WHAT YOU NEED TO DO | Please update everything from the line containing "Expand the Advanced section" down to the end of the data, replacing "screenshot" with "screen capture" and keeping all else unchanged. Give only those lines, leaving the pictures out of your answer.

(Data entries)
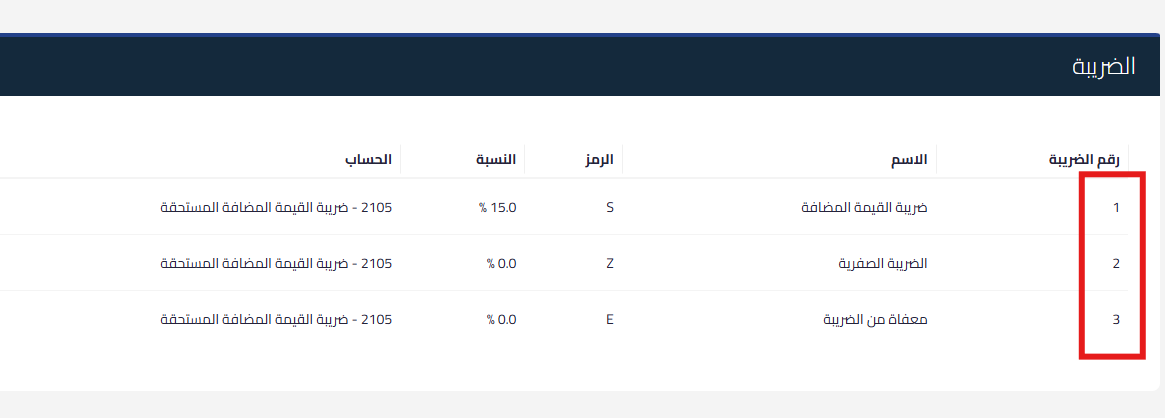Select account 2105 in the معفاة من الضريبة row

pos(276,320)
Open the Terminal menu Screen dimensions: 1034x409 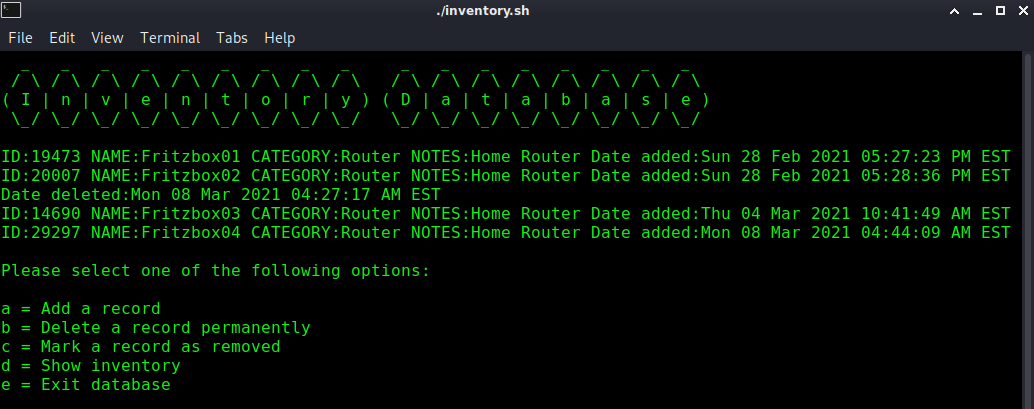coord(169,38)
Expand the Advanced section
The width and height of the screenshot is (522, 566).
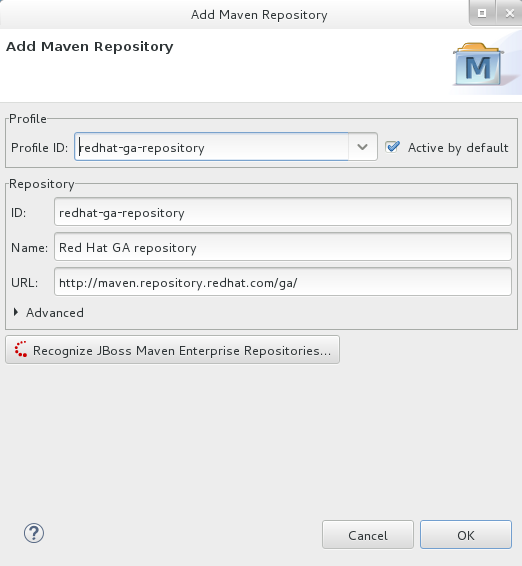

TASK OUTPUT |
Expand the Advanced section
The width and height of the screen capture is (522, 566).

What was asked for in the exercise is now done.